Growth expected to pick up and inflation fall off its peak by the third quarter.
Commodity prices set to ease with slower growth in emerging economies.
Crude oil prices expected to show moderate rise into 2012.
Expectations surveys show little impact of interest rate hikes.
  India : Kal, aaj aur kal

Finally there is some glimmer of hope on the inflation front. Though these are early days to give any definite reversal, after the sharp up trend in prices till the early months of 2011, the situation seems to have stabilized ? the FAO Global Food Price Index has been steady over the past three months, lower than the February peak, crude oil has been lower- the Indian crude basket peaked in April, international iron ore prices contracted for the next quarter are lower, domestic steel prices are unlikely to rise in the coming quarter while cement prices are down and so on. Globally June saw slower growth across all regions ? China, Euro area, UK ? and this will exert a tempering influence on prices. Pressures from the most basic elements are therefore off their heated levels. Add to that, inflation in food items in May was half its level of five months ago, giving much relief and prospects of a good monsoon make for additional comfort. Yet, thanks to the previous pressures transmitting themselves through the system, especially in fuel, WPI inflation in India that has been more than 8.5% for the last ten months, is not expected to come off the 9% level for another quarter. The policy makers are now talking of inflation moving towards 6.5% level by March-end and, barring any additional oil shocks, this is quite possible. The hardening interest rate regime has had little role to play in this and, we once again argue, is not the right tool to reduce inflation.

But it is impacting investment and growth especially in sectors where interest rates matter more. The latest negative signals have come in from dipping auto sales and a drop in the HSBC-Markit PMI survey for June. The capex slowdown has already been noted even though surveys have investment intentions still upbeat for the year. According to RBI data, despite the year long rate hikes that have been transmitted by the banks, credit appetite is still strong. We expect growth in the new IIP series to be in the 7.5-8.5% range over the next quarter, with some relief coming in from the base effect. Thereafter all eyes will be on the festival season to gauge how strong the sales pick up will be. The RBI should put in place a quick response mechanism to reduce interest rates as good news comes in on the inflation front over the next 2 quarters.
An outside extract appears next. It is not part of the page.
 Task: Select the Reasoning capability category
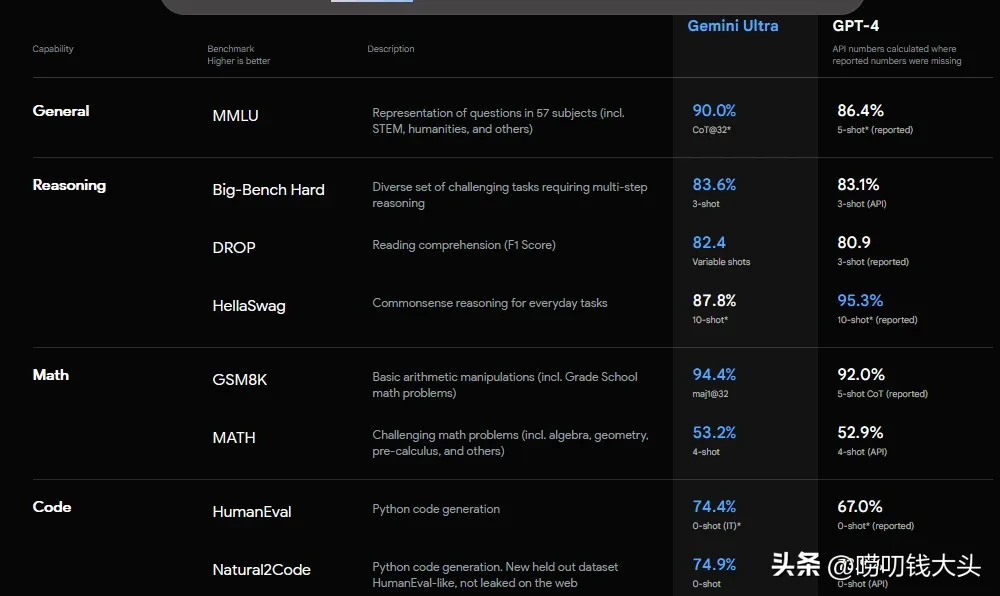pos(69,185)
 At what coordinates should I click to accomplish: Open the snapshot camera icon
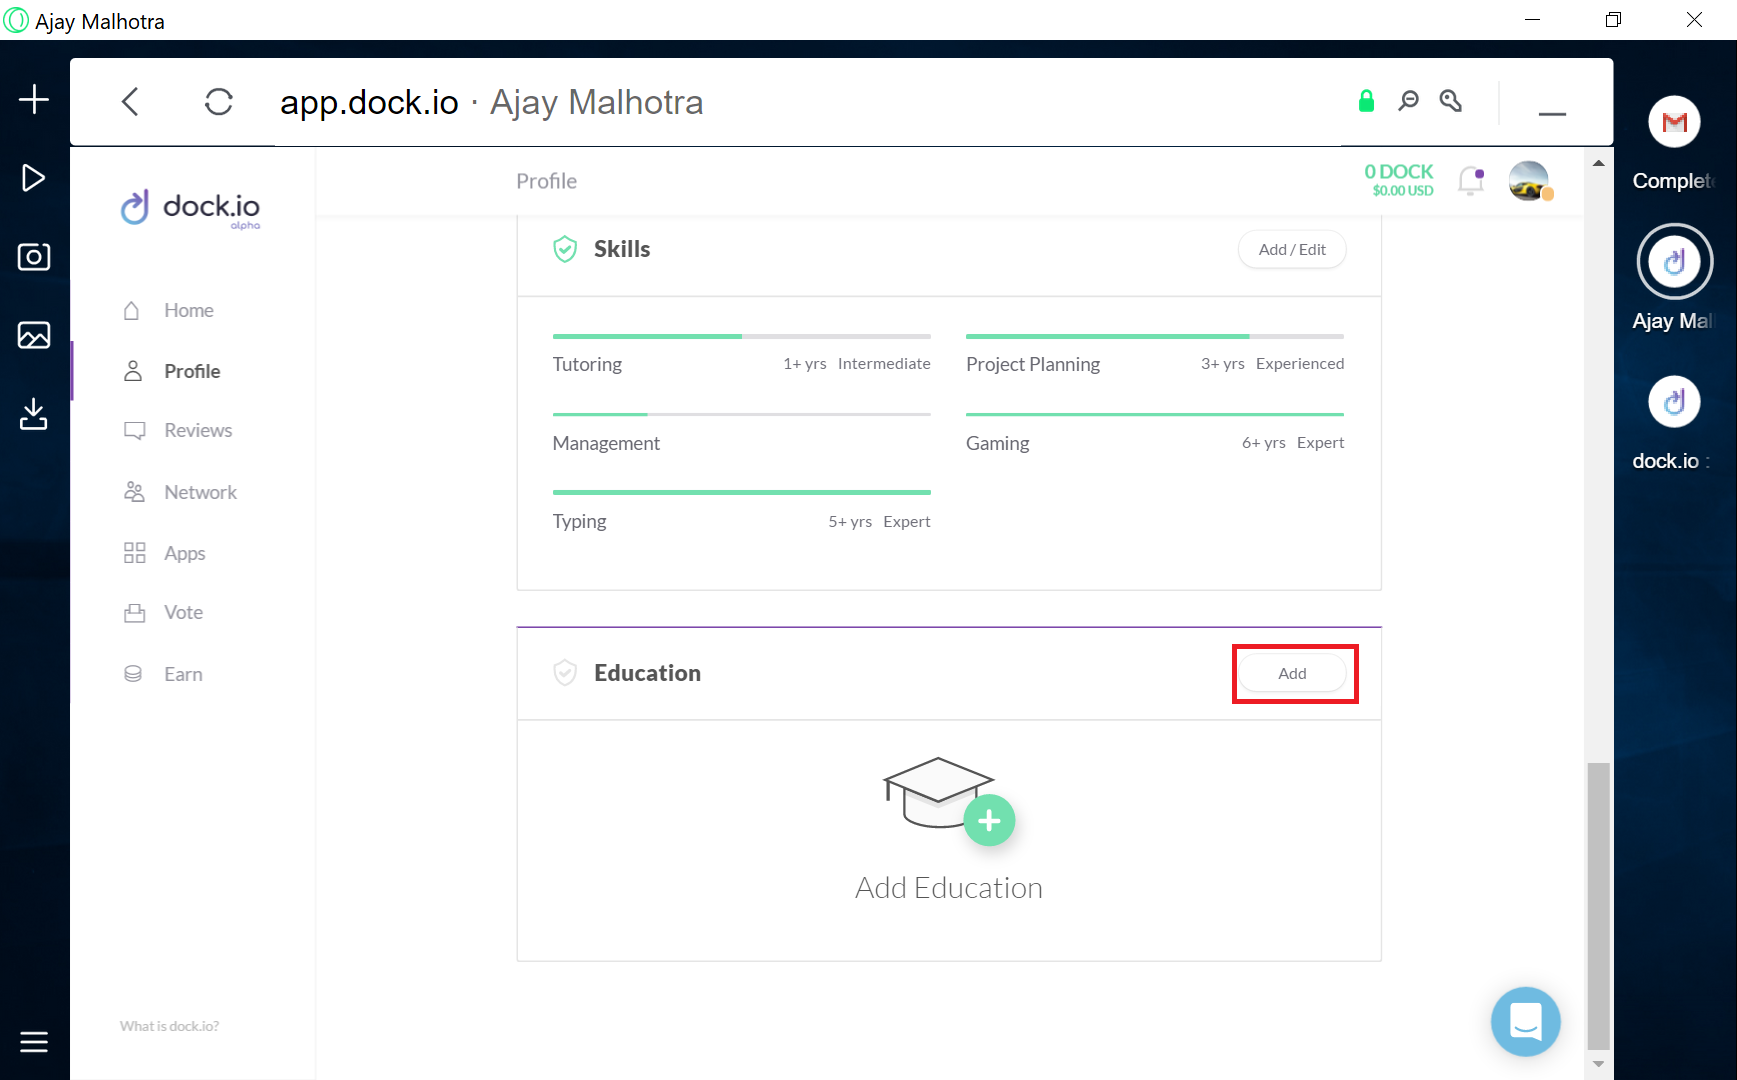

Though a 9% growth is now out for the year, we continue to be optimistic, expecting growth in the 8%+ range. The HSBC-Markit PMI for the services sector shows a higher index for June, with the new business index at its highest level since February. Clearly, the services sector is not in the doldrums. The MSME Business Confidence Survey conducted by Indicus Analytics for SIDBI shows that the business confidence index that had dropped over the period September 2010-March 2011 was steady in June. In fact, a couple of sectors, the services sector and in the basic metals industry, even saw a marginal rise in the confidence in June, over the previous quarter.

While India has set itself to be a high-cost moderate growth economy this year, it is the lack of credibility of policy that has more significant long term implications. The absence of effective response to events is all pervasive. Take for instance the dithering over the fuel price hikes, when what is important is more effective communication about the need to raise prices when crude itself is rising. Then take the news that the government is now actively considering allowing exports of wheat, banned since 2007. It is well known that India has record stocks of wheat and that prices of wheat have ruled high over the past year ? exports, by the time they are finally allowed, will take place when the international price of wheat is lower than ever before in the past year. It is this typical bureaucratic response eating away into potential earnings that lowers expectations. Even with all the talk of reform and liberalization, it is quite clear that these kind of controls cause road blocks for every sphere and in infrastructure the situation is probably the worst. The compelling need to micro-manage everything and then being unable to deliver is causing more harm than good.

P.S. Indicus is pleased to announce the launch of its Centre for Financial Inclusion, with support from the Bill and Melinda Gates Foundation.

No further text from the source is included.